Cloudera Machine Learning Architecture
Once a Cloudera Machine Learning Workspace is provisioned, you can start using Cloudera Machine Learning for your end-to-end Machine Learning workflow.
Cloudera Machine Learning is a three-tier application that consists of a presentation tier, an application tier and a data tier.
Web tier
Cloudera Machine Learning is a web application that provides a UI that simplifies the action of managing workloads and resources for data scientists. It offers users a convenient way to deploy and scale their analytical pipeline and collaborate with their colleagues in a secure compartmentalized environment.
Cloudera Machine Learning communicates using HTTPS, Websocket, and gRPC. External communication is limited to HTTP and Websocket for the web UI and APIs. In-cluster service-to-service communication uses gRPC and is encrypted and mutually authenticated using TLS (Transport Layer Security).
Application tier
The application tier uses an actual set of workloads that users are running. These workloads are isolated in Kubernetes namespaces and run on specially marked compute nodes. Kubernetes/node level auto scaling is used to expand/contract the cluster size based on user demand.

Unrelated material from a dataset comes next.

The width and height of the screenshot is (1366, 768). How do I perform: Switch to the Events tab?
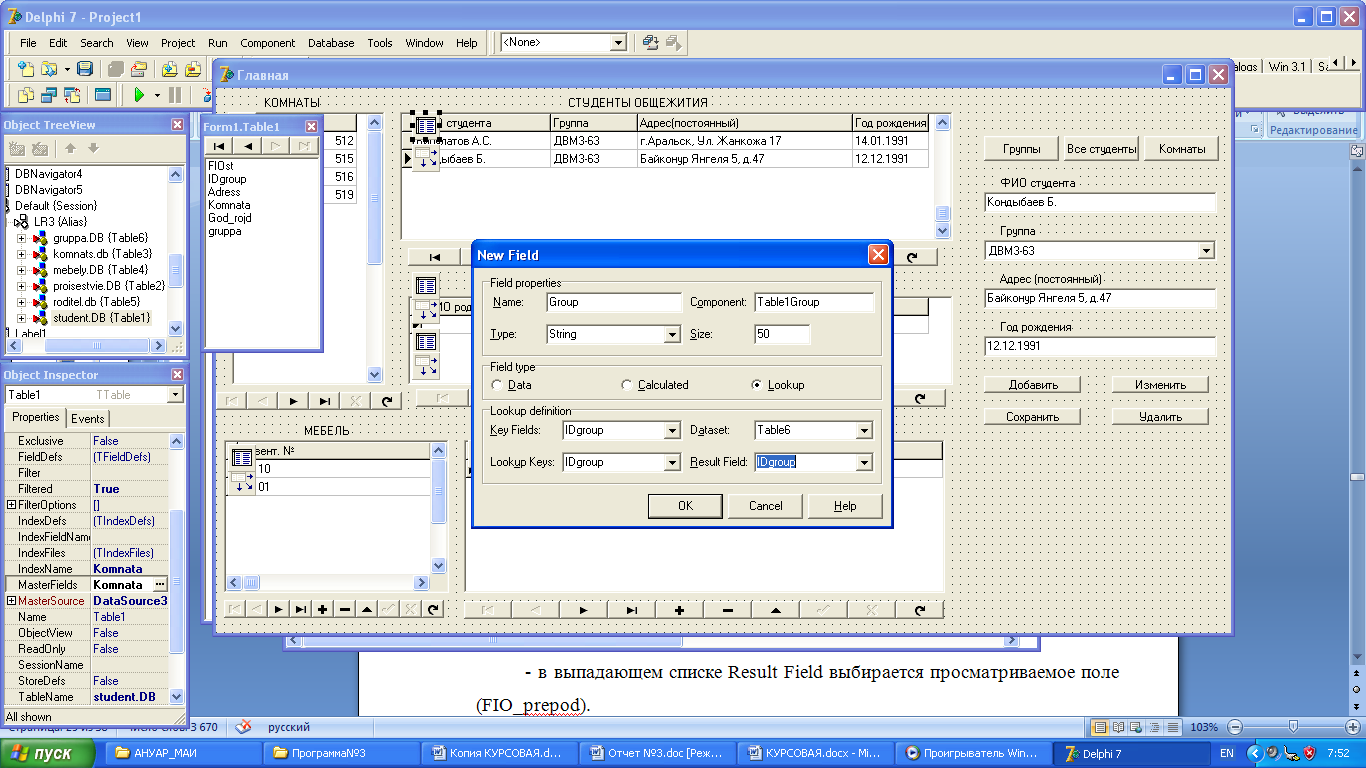88,419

User code gets baked into Docker images via a set of Source-to-Image pods (S2I), which includes a managing server, a queue for builds, a registry that serves the images for Docker, a git server, and the builders that actually perform the image building. Traditionally these images used the host machine's docker, but Cloudera Machine Learning switched to in-container builds for security and compliance on some platforms.
Data tier
Cloudera Machine Learning uses an internal Postgres database for persisting metadata of user workloads such as Sessions, Jobs, Models and Applications, which runs as a pod and is backed by a persistent volume, using the cloud-provider's block storage offering (for example, EBS for AWS and Premium_LRS for Azure).
Cloudera Machine Learning uses an NFS server, i.e. a POSIX-compliant file system, for storing users’ project files, which include user code, libraries installed into a Session, and small data files. For AWS, Cloudera Machine Learning creates an Elastic File System (EFS) file system when provisioning the workspace for storing project files. For Azure, users can either provide an NFS volume created in Azure NetApp Files or an external NFS server when provisioning Cloudera Machine Learning Workspace for storing project files. This NFS server is supplied to the Cloudera Machine Learning Workspaces as Kubernetes Persistent Volumes (PVs). Persistent Volume Claims (PVCs) are set up per-namespace, and each user gets their own namespace - thus each user’s view of the NFS server is limited to that exposed by the Cloudera Private Cloud.